[SUPPLIED MATERIAL — start]

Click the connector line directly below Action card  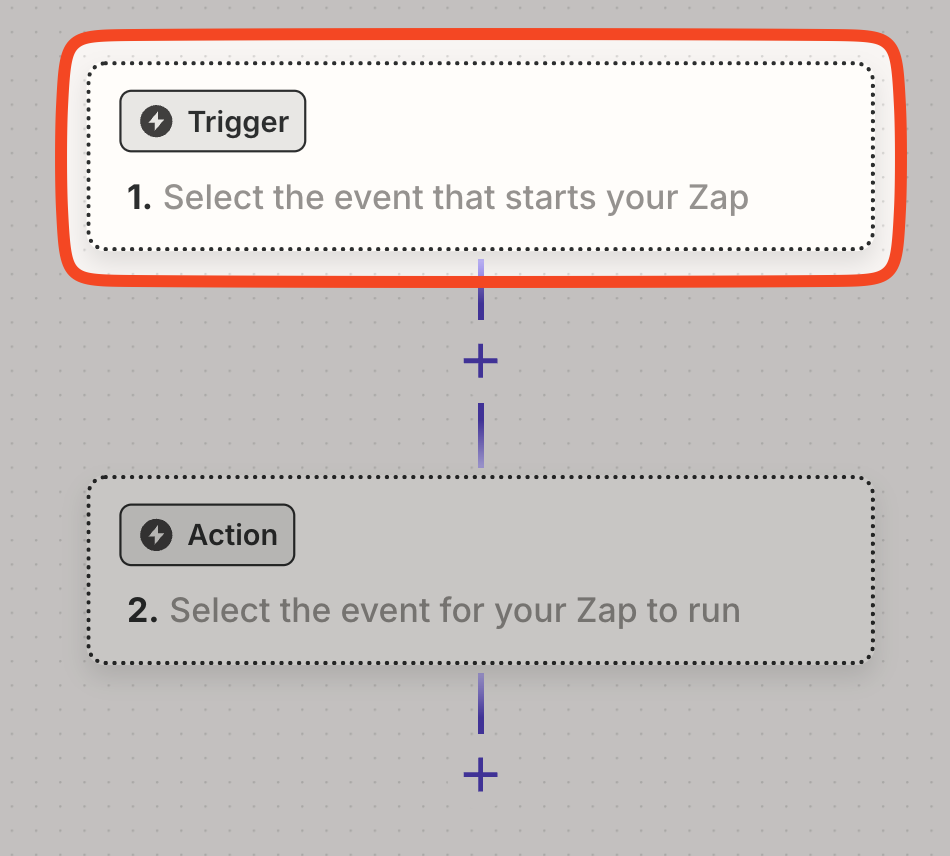[481, 703]
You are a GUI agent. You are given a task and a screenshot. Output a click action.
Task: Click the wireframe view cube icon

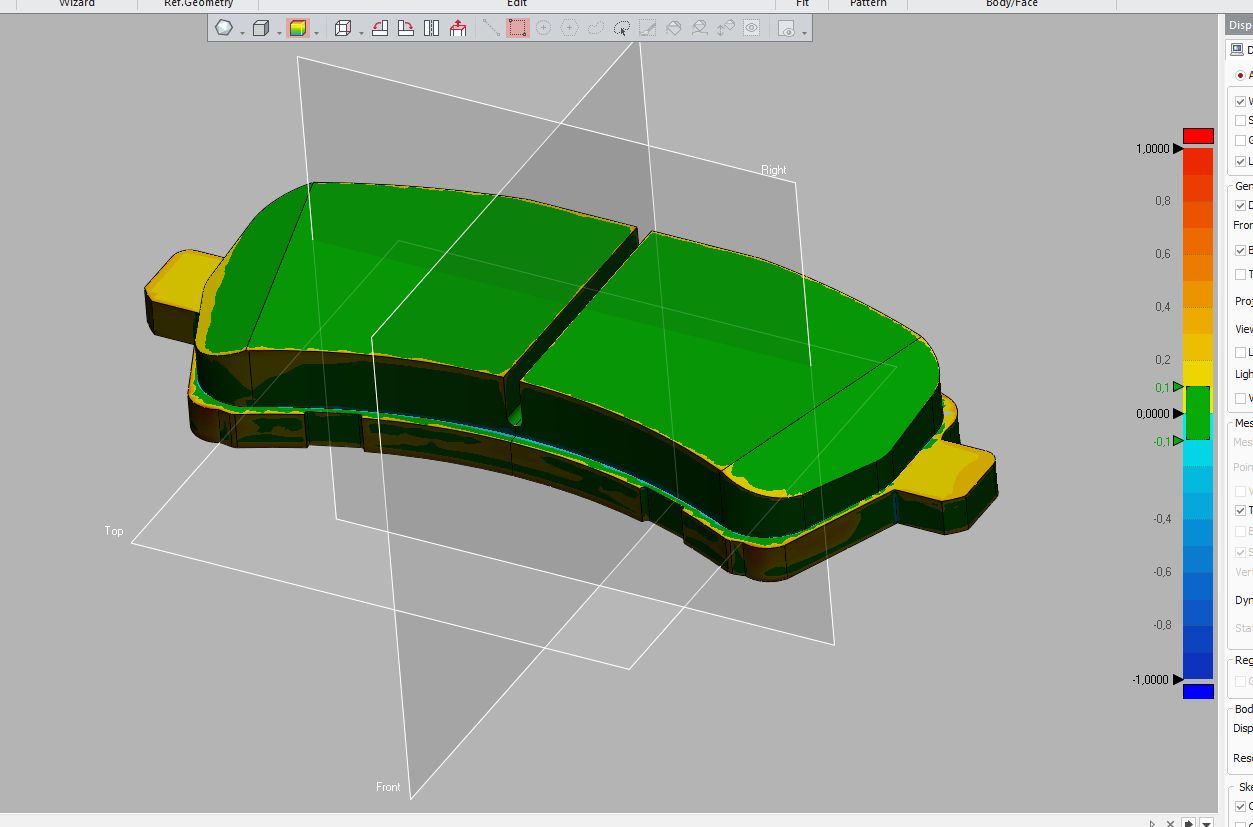point(342,29)

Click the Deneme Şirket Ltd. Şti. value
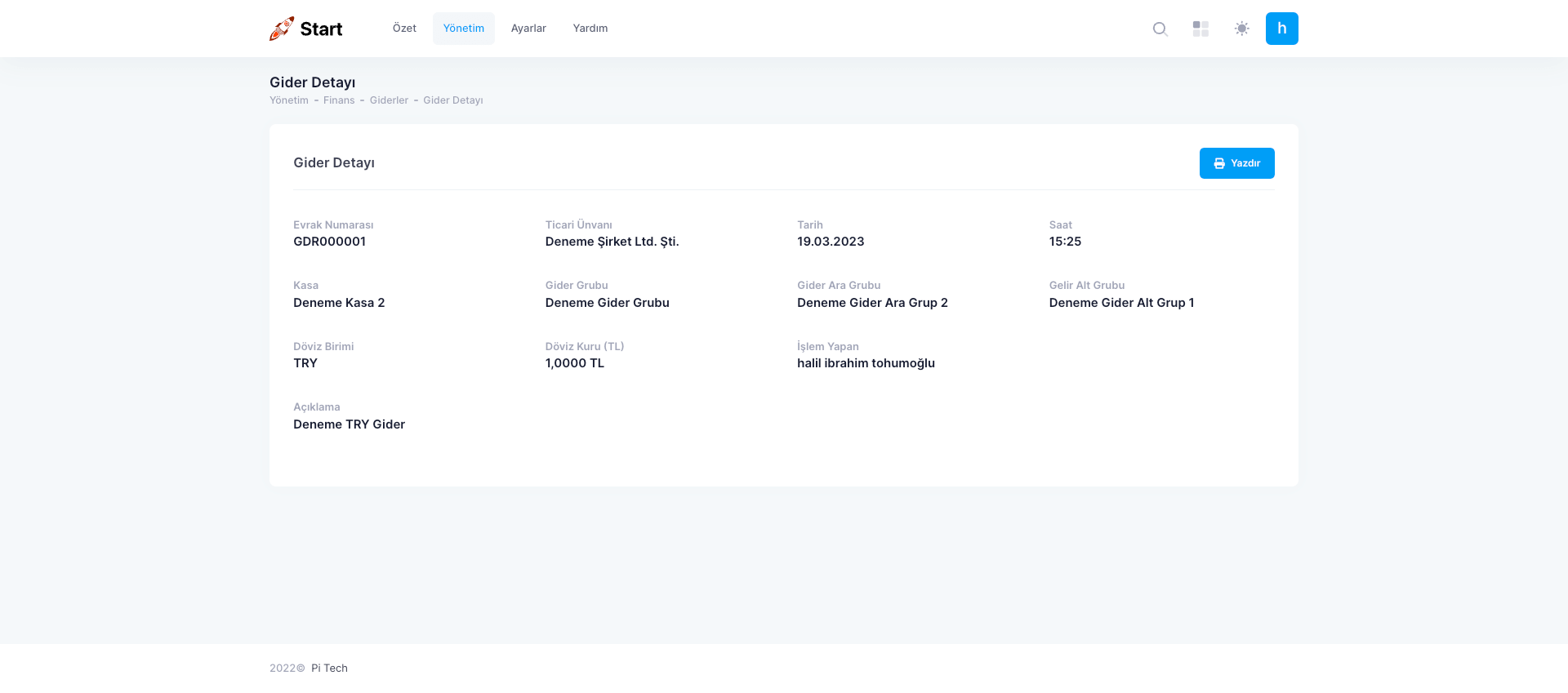coord(612,242)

[SUPPLIED MATERIAL — finish]

Your task is to restate word for word the lines from the one containing "Task: Click the wireframe view cube icon" through the last line of the data, both ends included, with no pictures.

Task: Click the wireframe view cube icon

point(342,29)

Click the Deneme Şirket Ltd. Şti. value
coord(612,242)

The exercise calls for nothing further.